Anti-Dilution: Taking Cover
When everything goes to plan, the value of your company will increase in each subsequent round of investment. If your company was valued at $10 million (including the invested capital) after the last round, you might hope that the company is valued at $20 million by the next round. In theory, this is the natural order of the venture world. Entrepreneurs take capital and create value, making the company worth more than it was before.
Unfortunately, we live in a messy world where reality and theory diverge. In some instances a company will be worth less at the time it is seeking its next round of capital. The company that was once worth $10 million may now only be worth $5 million.
This change in value can occur for any number of reasons. The company’s revenue model may not have panned out as planned, a key customer defected or a critical partnership may have fallen apart, leaving the intrinsic value of the company to be worth less than it was before. Alternatively, the market for venture capital tends to ebb and flow. When capital is in short supply the valuations of company’s may decline if the company was overvalued in its prior round.

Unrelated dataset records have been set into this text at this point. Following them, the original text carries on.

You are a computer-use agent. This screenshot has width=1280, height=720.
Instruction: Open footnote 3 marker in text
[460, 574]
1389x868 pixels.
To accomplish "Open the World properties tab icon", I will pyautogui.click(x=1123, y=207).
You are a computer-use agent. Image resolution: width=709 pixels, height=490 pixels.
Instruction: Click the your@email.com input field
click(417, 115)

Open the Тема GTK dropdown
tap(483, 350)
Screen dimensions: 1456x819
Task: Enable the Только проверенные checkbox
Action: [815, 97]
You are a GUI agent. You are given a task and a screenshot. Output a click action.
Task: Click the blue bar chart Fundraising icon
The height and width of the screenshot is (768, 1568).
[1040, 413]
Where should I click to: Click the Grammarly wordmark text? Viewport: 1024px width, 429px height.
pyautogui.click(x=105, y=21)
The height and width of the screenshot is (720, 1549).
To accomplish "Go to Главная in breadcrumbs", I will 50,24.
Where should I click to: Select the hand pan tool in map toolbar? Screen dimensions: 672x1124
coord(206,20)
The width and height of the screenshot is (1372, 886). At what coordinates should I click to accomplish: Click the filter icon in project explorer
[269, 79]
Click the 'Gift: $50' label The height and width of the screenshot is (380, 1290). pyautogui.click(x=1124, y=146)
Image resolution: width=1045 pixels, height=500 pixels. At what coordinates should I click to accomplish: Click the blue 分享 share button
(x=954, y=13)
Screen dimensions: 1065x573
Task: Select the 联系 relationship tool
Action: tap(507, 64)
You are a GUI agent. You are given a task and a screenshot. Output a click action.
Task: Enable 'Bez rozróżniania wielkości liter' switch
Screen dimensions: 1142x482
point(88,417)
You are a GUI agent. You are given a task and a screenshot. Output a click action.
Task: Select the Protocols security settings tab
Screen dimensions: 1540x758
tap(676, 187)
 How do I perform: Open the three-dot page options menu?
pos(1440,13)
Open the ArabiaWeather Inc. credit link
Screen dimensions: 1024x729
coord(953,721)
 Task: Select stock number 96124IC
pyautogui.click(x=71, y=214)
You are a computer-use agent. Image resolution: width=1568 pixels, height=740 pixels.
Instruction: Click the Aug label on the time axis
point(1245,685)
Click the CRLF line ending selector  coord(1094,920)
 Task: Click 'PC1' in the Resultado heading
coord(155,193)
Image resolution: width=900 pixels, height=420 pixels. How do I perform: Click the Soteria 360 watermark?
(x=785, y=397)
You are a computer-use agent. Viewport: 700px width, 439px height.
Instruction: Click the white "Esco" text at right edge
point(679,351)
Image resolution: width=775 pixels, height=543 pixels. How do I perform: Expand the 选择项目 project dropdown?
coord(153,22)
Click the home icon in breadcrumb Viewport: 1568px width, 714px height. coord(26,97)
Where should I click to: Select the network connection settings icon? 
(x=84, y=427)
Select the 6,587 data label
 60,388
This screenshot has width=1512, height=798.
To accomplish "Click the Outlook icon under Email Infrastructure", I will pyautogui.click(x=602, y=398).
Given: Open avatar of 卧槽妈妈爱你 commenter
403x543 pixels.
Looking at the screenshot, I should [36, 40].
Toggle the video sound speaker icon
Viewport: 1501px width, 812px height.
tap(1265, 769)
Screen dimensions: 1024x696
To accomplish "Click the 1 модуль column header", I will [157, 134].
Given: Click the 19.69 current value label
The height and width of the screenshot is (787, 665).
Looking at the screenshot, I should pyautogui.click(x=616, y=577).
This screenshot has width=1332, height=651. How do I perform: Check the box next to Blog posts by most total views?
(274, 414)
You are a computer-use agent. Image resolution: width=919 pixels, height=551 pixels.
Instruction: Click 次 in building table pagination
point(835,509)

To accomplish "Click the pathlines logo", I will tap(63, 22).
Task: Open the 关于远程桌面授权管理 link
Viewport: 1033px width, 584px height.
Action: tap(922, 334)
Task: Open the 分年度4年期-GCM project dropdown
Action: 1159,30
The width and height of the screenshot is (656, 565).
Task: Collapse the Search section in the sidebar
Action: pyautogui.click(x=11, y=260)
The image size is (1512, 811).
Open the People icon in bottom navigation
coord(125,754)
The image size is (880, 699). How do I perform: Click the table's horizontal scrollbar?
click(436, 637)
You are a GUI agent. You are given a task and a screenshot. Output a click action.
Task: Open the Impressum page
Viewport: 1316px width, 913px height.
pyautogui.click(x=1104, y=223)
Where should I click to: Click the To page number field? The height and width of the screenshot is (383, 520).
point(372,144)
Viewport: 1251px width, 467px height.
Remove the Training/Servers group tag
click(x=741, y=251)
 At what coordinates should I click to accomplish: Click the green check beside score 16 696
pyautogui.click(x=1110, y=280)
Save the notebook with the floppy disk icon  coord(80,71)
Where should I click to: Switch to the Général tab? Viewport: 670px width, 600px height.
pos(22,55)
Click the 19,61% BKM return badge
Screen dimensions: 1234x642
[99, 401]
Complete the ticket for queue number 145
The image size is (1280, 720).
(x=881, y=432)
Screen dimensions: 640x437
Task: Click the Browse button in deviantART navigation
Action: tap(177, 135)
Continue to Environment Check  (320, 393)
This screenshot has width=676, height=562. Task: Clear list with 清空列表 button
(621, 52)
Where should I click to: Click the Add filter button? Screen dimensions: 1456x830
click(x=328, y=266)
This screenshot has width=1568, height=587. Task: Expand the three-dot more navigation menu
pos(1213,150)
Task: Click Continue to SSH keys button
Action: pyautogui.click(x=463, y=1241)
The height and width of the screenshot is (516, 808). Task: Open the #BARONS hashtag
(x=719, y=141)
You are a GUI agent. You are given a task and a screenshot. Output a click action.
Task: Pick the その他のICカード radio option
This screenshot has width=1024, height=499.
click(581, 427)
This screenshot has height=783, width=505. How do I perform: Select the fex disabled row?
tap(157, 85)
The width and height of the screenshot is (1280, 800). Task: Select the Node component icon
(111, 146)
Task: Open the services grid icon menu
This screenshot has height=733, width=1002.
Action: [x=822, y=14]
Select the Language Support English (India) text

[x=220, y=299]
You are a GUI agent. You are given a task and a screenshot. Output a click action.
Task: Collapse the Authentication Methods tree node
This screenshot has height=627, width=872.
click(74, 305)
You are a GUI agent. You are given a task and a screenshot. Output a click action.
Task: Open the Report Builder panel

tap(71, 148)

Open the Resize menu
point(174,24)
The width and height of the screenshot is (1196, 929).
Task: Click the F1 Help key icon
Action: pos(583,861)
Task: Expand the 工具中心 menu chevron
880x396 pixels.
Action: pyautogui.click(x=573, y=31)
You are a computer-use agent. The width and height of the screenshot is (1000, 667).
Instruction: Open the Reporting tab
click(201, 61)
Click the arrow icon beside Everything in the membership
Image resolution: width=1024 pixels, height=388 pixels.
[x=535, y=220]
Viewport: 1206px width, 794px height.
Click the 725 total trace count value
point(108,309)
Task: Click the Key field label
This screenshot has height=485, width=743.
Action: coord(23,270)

Whatever the cause, down-rounds (rounds in which the company is de-valued relative to a prior round) do happen and investors know this. When down-rounds take place, the existing shareholders of the company before the investment (founders, staff and investors) often experience a significant decline in the percentage of the company which they own. As a result, VCs often require that companies accept anti-dilution provisions which protect their ownership stake when the company is devalued. When a down-round takes place these terms effectively decrease the ownership percentage of the founders and the staff more significantly than the ownership percentage of the investors.
This protects VCs and their investors from crisis scenarios where assumptions made by management prove to be inaccurate or when the company’s valuation proved to be unsustainable as the capital market fluctuates.